TASK BRIEF:
Rewrite the lines from the one containing "1222x980 pixels. Task: Click" through the one containing "tap(1472, 591)", inclusive, as a JSON list of strings with one string per line and blank lines omitted.

# START OF EXTRACTED ENTRIES

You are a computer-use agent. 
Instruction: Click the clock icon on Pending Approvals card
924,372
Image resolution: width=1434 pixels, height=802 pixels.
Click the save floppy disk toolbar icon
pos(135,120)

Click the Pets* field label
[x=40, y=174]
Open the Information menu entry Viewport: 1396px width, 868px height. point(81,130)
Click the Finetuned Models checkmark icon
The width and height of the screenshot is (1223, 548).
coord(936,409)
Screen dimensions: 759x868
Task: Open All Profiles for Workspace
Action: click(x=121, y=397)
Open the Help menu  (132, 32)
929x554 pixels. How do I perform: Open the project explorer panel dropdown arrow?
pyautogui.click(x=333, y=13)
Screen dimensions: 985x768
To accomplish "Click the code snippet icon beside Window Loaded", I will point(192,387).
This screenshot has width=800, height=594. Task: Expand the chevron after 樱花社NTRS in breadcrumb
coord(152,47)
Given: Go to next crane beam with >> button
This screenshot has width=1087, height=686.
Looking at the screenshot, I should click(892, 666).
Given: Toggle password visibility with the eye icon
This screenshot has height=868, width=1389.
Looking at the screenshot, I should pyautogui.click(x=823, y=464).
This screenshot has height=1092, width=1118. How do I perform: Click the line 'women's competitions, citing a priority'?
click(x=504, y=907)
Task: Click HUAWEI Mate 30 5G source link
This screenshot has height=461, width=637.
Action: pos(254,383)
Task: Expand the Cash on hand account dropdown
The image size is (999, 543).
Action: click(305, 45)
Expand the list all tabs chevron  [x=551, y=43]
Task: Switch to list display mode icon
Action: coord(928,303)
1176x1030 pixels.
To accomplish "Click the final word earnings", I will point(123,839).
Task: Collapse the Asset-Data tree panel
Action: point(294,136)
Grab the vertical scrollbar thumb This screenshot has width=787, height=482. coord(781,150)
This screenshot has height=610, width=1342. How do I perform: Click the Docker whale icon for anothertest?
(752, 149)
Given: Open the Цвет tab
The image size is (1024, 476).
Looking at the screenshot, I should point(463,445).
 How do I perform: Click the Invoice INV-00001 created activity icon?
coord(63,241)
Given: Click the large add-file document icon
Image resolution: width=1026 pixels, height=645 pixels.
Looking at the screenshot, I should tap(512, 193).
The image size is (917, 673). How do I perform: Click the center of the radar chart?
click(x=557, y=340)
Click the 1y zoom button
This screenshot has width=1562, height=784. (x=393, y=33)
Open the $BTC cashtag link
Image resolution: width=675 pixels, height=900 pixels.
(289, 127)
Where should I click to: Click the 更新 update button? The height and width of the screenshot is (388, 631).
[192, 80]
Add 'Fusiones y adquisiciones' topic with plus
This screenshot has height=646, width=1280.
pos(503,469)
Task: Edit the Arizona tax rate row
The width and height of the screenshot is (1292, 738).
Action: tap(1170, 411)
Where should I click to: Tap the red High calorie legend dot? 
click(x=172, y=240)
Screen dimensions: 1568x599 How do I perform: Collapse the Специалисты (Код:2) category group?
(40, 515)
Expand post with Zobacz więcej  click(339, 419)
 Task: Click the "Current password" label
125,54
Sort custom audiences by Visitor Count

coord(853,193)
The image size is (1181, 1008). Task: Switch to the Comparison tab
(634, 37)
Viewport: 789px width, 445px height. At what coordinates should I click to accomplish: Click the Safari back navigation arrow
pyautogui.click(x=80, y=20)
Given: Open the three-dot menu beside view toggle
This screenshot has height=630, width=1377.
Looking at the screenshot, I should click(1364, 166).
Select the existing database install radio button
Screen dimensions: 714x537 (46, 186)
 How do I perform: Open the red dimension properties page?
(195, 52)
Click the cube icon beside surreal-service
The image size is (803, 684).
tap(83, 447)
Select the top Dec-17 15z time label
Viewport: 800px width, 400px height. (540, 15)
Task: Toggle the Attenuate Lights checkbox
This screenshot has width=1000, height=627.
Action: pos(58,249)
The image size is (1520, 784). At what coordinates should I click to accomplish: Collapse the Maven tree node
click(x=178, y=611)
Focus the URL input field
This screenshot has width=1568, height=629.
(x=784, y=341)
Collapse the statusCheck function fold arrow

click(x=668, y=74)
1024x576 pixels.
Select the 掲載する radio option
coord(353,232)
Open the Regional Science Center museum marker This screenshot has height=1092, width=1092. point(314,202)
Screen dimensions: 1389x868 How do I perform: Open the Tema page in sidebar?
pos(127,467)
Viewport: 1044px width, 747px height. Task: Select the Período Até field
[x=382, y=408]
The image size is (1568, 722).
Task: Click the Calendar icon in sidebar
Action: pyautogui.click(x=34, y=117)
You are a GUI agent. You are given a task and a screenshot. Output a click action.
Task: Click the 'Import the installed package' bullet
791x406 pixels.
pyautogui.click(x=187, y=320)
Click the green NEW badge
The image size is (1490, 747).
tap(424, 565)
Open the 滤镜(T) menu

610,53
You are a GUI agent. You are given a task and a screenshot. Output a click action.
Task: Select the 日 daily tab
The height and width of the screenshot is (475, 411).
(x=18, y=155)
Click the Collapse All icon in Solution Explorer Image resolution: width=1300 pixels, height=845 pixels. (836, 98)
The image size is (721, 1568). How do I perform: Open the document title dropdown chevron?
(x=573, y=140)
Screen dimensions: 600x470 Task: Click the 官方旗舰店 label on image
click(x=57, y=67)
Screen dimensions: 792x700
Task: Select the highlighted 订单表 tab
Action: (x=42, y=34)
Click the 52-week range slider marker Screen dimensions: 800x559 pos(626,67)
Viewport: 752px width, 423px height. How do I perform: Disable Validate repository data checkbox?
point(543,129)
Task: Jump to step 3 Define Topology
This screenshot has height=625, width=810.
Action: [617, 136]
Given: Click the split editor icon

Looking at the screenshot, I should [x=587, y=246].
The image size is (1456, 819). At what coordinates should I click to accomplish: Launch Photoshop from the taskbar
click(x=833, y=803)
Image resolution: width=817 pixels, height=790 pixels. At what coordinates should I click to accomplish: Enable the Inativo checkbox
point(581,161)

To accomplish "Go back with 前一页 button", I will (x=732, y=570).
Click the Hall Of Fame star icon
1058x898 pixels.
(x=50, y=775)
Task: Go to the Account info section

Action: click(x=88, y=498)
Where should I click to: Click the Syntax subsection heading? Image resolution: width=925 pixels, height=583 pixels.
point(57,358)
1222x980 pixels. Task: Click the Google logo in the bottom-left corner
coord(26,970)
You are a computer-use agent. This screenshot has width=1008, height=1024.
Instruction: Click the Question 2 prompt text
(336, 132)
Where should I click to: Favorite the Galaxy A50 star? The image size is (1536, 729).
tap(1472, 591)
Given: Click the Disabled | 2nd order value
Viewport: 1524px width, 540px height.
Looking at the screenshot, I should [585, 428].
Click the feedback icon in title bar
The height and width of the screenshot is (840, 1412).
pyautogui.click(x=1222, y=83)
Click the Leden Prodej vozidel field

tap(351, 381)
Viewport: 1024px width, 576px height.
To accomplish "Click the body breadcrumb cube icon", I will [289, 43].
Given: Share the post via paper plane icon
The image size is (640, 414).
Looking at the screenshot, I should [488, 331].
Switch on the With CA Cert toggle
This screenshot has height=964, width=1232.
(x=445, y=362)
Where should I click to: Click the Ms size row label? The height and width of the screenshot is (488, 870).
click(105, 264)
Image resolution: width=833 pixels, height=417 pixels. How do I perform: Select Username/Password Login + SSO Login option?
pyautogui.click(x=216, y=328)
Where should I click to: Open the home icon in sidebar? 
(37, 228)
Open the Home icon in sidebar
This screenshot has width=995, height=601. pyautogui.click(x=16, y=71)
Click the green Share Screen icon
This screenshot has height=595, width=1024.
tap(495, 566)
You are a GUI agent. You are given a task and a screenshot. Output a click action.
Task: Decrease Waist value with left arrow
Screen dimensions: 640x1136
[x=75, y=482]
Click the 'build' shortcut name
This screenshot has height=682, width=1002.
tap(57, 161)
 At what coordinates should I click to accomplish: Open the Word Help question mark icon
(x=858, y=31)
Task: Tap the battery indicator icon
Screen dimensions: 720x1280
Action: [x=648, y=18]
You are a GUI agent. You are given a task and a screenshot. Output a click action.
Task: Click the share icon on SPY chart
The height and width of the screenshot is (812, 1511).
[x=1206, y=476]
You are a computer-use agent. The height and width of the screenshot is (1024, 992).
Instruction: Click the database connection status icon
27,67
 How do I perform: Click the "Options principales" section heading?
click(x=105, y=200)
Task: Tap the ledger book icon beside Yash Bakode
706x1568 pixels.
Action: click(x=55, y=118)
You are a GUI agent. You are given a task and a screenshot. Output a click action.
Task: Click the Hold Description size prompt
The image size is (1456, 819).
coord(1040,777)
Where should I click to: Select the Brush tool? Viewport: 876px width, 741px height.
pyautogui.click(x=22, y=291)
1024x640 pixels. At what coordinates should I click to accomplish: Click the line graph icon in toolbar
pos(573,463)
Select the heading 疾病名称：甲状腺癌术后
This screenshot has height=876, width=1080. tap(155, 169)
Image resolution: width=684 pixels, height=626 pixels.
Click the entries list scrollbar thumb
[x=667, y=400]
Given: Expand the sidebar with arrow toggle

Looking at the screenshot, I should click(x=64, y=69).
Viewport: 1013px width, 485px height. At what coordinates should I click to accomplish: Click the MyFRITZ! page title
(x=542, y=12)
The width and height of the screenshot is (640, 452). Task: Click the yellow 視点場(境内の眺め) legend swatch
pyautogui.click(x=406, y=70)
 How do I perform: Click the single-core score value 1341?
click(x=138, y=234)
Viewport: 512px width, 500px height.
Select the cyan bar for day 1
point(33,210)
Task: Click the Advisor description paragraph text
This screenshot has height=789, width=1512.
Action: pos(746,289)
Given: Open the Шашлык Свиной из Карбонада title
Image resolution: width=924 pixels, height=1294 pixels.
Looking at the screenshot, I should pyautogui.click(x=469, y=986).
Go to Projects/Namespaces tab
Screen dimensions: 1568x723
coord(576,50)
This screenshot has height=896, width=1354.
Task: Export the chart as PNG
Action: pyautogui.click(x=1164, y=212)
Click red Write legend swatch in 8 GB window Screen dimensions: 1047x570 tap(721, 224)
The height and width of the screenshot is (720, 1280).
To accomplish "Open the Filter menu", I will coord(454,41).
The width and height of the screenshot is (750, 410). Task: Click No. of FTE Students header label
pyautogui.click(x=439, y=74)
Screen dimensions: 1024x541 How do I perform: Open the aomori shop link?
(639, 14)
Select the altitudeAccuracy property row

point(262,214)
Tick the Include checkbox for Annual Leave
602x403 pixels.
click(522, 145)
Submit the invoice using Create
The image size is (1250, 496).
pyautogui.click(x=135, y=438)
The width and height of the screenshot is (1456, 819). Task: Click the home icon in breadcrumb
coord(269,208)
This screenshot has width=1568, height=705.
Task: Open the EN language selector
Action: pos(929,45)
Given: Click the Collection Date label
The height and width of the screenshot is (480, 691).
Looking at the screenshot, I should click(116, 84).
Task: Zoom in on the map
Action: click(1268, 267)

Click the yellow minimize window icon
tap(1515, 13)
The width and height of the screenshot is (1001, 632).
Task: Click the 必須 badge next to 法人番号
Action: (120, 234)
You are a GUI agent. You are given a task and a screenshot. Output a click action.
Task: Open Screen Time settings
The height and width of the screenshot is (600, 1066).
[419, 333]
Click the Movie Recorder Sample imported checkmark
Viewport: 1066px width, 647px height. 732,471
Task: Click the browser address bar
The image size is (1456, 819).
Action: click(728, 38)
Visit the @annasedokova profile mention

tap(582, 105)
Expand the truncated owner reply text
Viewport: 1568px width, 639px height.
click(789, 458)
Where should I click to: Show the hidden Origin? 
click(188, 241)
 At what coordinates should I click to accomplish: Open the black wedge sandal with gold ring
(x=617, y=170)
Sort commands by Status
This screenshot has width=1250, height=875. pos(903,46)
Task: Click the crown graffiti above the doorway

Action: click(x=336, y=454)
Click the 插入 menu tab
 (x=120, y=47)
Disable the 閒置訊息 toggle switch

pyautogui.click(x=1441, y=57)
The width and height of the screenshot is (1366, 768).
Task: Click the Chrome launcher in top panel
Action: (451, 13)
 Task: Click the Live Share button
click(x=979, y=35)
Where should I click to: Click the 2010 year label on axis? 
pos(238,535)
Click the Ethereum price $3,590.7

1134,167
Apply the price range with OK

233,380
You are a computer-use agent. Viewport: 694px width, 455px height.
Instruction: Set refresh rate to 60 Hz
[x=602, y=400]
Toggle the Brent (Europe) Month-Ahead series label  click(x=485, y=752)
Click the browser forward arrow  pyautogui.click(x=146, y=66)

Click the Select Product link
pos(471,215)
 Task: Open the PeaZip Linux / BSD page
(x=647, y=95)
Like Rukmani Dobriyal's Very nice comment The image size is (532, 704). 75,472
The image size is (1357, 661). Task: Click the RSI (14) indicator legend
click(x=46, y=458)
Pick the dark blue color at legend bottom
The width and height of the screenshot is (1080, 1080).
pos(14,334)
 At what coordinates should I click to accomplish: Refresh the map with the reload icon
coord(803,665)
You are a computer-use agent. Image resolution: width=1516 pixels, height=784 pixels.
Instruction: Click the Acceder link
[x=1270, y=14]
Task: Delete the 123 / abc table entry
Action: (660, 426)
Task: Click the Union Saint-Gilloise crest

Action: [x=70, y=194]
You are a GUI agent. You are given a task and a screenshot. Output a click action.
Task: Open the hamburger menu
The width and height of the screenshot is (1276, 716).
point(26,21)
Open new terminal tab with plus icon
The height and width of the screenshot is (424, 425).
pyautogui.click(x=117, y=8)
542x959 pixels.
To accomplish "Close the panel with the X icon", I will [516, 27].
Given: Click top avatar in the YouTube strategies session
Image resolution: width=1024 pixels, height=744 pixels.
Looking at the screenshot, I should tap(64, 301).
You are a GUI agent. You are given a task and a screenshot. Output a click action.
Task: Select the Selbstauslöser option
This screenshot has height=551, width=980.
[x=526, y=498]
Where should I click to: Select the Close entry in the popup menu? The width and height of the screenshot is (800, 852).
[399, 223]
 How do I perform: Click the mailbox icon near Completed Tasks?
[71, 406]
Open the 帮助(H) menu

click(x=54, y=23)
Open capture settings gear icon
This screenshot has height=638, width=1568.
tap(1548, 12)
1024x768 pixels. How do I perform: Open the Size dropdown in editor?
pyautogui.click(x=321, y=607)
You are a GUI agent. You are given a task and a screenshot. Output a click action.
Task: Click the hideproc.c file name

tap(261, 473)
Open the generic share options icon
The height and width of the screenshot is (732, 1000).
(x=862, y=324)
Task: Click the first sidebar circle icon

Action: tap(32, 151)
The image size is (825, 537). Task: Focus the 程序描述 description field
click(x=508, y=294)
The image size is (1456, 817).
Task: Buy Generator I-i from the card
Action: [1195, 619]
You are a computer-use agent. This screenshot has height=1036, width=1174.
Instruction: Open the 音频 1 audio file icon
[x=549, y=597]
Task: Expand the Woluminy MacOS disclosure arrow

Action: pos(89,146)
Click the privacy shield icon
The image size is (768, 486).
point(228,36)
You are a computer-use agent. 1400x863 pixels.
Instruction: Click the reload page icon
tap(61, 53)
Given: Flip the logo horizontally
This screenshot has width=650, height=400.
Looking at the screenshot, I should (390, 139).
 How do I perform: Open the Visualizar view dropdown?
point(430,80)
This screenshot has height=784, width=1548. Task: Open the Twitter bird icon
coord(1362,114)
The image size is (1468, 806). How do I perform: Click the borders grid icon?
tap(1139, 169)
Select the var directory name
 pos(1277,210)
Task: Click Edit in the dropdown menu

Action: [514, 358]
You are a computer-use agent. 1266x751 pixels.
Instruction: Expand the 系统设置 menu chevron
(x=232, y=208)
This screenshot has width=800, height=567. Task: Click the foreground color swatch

# END OF EXTRACTED ENTRIES

RIGHT ANSWER:
[
  "1222x980 pixels. Task: Click the Google logo in the bottom-left corner",
  "coord(26,970)",
  "You are a computer-use agent. This screenshot has width=1008, height=1024.",
  "Instruction: Click the Question 2 prompt text",
  "(336, 132)",
  "Where should I click to: Favorite the Galaxy A50 star? The image size is (1536, 729).",
  "tap(1472, 591)"
]